• Texto:

En Cuba el video como soporte y fin creativo tiene pocos años de historia; surgió y se desarrolló fundamentalmente en el campo del audiovisual y de las artes plásticas, y no como crítica al medio televisivo, sus contenidos y formas expresivas.1 Si a finales de los 80 comienza a experimentarse con este soporte dado el desarrollo del Movimiento Nacional de Video y teniendo como referente los experimentos llevados a cabo décadas atrás en el documental por Santiago Álvarez, Enrique Pineda Barnet y Nicolás Guillén Landrián, es en los años 90 y hasta la actualidad que la video-creación alcanza mayor fuerza y personalidad.

• Tarea: Reescribe el fragmento del texto sobre el video en Cuba que va desde "En Cuba el video" hasta "fuerza y personalidad.", reemplazando "soporte" por "formato".

• Material:
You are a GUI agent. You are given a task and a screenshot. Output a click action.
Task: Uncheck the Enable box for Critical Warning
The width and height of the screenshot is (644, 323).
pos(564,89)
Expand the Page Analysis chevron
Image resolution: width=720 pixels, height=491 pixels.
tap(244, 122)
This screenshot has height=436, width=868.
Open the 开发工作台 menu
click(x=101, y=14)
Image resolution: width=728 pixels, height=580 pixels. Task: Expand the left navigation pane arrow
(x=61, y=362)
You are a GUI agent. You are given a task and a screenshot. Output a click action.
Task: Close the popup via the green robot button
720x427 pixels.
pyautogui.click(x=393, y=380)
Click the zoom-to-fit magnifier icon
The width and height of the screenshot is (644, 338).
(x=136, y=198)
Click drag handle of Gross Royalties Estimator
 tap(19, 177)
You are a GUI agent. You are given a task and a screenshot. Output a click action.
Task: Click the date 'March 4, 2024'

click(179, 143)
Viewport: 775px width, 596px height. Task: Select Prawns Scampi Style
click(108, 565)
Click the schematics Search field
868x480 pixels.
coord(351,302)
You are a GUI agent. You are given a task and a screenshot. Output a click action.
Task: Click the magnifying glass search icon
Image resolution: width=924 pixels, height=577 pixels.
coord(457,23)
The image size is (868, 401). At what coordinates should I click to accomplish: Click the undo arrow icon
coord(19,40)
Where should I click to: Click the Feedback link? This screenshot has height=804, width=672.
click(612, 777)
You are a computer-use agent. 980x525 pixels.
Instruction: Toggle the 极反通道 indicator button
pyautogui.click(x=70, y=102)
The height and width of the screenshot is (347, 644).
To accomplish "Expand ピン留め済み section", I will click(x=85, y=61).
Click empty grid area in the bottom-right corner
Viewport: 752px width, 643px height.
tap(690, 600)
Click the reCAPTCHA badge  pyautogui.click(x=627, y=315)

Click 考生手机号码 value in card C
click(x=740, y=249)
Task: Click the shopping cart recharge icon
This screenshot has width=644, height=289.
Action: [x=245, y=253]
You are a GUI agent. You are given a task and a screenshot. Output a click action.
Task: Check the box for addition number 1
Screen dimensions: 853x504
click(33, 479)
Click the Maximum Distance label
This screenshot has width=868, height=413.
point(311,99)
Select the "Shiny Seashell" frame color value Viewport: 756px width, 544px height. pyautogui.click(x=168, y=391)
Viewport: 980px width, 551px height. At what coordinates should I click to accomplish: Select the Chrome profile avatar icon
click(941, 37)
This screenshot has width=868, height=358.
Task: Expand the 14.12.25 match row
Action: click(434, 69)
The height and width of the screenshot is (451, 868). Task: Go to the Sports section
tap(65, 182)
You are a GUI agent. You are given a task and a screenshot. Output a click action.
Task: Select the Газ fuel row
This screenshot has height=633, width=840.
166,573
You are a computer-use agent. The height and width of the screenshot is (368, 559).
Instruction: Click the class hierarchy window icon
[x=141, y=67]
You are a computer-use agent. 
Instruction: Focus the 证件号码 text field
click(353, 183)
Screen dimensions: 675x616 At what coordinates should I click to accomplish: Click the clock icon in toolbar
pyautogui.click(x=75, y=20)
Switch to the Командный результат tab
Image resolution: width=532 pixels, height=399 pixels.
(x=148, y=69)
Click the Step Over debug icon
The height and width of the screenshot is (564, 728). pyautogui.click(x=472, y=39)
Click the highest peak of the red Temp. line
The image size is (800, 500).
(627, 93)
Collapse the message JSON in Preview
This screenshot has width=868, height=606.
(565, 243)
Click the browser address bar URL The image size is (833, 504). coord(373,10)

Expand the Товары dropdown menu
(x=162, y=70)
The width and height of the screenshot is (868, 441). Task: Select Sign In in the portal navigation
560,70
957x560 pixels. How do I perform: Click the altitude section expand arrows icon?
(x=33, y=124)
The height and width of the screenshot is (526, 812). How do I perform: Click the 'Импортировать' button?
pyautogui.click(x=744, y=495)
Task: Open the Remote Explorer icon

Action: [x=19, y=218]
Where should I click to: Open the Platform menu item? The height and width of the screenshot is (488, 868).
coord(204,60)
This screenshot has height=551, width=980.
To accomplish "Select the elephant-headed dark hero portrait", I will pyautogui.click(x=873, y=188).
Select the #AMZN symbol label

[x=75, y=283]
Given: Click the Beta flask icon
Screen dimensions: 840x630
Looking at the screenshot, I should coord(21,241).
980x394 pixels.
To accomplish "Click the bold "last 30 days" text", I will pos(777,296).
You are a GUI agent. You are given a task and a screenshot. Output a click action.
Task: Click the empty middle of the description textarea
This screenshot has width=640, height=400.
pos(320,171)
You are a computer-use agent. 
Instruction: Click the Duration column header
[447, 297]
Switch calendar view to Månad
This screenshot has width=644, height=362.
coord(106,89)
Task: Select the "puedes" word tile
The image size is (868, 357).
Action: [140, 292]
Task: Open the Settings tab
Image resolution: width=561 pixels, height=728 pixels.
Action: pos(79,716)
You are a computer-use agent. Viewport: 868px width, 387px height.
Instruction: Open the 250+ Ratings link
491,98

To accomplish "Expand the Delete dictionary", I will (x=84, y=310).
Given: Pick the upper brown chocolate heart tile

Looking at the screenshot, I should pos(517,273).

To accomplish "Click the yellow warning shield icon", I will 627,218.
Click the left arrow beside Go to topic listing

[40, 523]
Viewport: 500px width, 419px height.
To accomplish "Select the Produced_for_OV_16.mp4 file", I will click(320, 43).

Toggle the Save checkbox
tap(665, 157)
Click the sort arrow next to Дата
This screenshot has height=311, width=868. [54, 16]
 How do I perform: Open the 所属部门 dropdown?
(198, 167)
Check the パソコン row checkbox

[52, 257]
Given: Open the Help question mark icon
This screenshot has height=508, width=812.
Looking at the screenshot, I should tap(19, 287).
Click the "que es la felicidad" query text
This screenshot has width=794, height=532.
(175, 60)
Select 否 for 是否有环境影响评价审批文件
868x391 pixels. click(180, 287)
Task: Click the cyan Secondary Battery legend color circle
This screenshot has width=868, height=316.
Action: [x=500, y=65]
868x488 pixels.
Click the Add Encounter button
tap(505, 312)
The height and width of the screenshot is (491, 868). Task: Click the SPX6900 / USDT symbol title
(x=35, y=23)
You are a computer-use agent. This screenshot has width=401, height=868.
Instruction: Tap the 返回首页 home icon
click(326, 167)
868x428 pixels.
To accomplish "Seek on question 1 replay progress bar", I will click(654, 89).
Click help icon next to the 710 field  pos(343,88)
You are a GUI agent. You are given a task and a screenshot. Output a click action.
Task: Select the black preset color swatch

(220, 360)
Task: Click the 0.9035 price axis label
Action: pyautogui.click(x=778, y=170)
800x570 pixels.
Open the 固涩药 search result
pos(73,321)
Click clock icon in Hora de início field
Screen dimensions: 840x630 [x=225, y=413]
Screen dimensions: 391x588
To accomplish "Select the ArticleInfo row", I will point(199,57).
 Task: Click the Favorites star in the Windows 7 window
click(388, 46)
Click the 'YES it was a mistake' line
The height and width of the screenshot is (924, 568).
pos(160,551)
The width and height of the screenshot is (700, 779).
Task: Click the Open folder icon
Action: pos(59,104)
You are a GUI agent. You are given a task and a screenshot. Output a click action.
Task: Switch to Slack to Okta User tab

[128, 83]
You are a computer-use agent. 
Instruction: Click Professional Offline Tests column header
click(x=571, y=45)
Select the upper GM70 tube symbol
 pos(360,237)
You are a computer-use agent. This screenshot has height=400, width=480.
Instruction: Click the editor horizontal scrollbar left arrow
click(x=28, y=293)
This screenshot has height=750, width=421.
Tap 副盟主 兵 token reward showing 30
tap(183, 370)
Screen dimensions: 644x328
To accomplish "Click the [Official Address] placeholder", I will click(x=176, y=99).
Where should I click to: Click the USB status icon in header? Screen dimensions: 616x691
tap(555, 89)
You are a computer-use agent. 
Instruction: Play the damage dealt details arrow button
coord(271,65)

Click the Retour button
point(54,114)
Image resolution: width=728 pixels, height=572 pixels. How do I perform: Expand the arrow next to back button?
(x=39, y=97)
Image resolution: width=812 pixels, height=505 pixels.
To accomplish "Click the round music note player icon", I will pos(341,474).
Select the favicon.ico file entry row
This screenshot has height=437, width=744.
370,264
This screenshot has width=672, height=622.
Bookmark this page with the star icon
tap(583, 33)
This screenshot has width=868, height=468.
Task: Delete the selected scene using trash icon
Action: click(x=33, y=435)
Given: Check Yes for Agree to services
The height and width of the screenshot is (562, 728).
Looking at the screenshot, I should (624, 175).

• Resultado esperado:
En Cuba el video como formato y fin creativo tiene pocos años de historia; surgió y se desarrolló fundamentalmente en el campo del audiovisual y de las artes plásticas, y no como crítica al medio televisivo, sus contenidos y formas expresivas.1 Si a finales de los 80 comienza a experimentarse con este formato dado el desarrollo del Movimiento Nacional de Video y teniendo como referente los experimentos llevados a cabo décadas atrás en el documental por Santiago Álvarez, Enrique Pineda Barnet y Nicolás Guillén Landrián, es en los años 90 y hasta la actualidad que la video-creación alcanza mayor fuerza y personalidad.